The decision did not come without some debate though. Floy Hinson, an Ector County School Board member, expressed concern the panel was acting too quickly.

“We approve the administration to review curriculums,” said Hinson. “I have no problem with that, but I do want that curriculum opened to the public.”  In the end, though, Hinson voted to add the class.

Her thoughts on the speed with which the board acted also concerned Becki Smith, another Odessa resident. Smith was one of the few in the crowd who pushed for the board to approach the topic cautiously.

“I just think this is a very sensitive issue… it’s very divisive,” said Smith. “It could turn into a huge constitutional fight.”

Not unheard of in West Texas
That hasn’t been an issue in another West Texas town. In Big Spring, Texas, about 50 miles from Odessa, the public high school has offered elective Bible studies classes for more than six decades.

“In the 19 years of my employment with Big Spring Independent School District, I don’t remember any resistance or controversy at all with Bible curriculum being taught to our high school students,” said Big Spring High School Principal Mike Ritchey. “I hope Humanities will be offered for another 65 years,” he said referring to the Bible class.

Ritchey explained that the class is funded by a ministerial group made up of countywide ministers, pastors, and business leaders. The non-profit organization raises money to fund the salaries of the instructors teaching in the three schools in Howard County. 

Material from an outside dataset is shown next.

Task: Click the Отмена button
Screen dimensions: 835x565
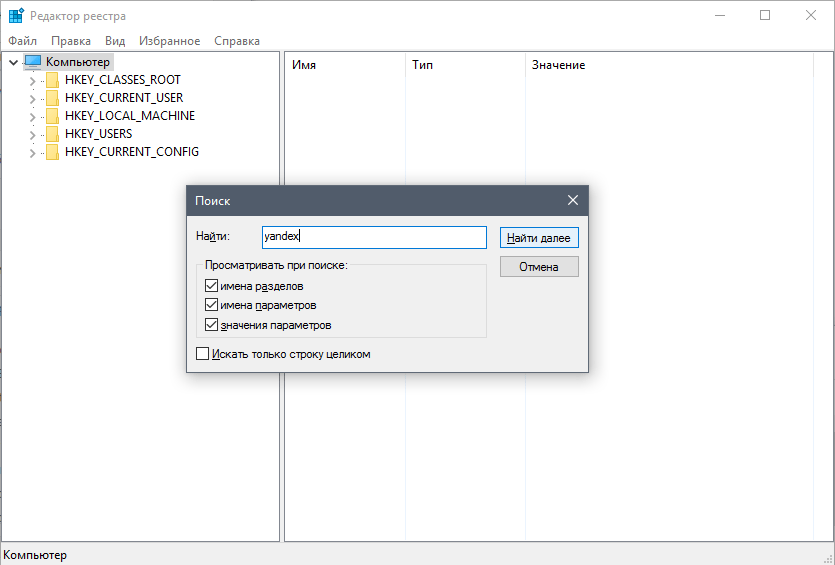Action: coord(539,267)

The other two high schools in the county that teach the Bible courses are Coahoma High School and Forsan High School. Currently, 90 students are enrolled in the class at Big Spring High School.

Bringing the bible back
The vote in Odessa will actually bring the Bible back into the school. Ector County last offered a class of this type 26 years ago. It will be at least a year before the elective makes its way into Odessa’s two high schools. The projected timeline for the first Bible class is August 2006, at the earliest.

Adela Vasquez, a spokeswoman for the Ector County School District, said that “District Subject Area Coordinators”(teachers and administrators) will be leading the effort in developing a non-devotional curriculum that focuses on academic areas. The Bible class will be taught as a history or literature course elective. The teaching plan will be made available for the public to see before it is put into practice in the classroom.

Vasquez also added that the class is likely to focus on the Bible’s impact on America’s founding fathers. It will also instruct on the influence of the Bible in art and culture. Geography of Middle Eastern countries could also be taught.

School officials in Odessa say the large turnout at the board meeting in support of the proposed class shows that this is something the community wants its young people to have the option of learning.

According to Elizabeth Ridenour with the National Council on Bible Curriculums in Public Schools over 1,100 public high schools in the United States currently use the councils’ developed curriculum for the study of the Bible at the high school level.

Eva Parks is NBC News' Dallas bureau coordinator.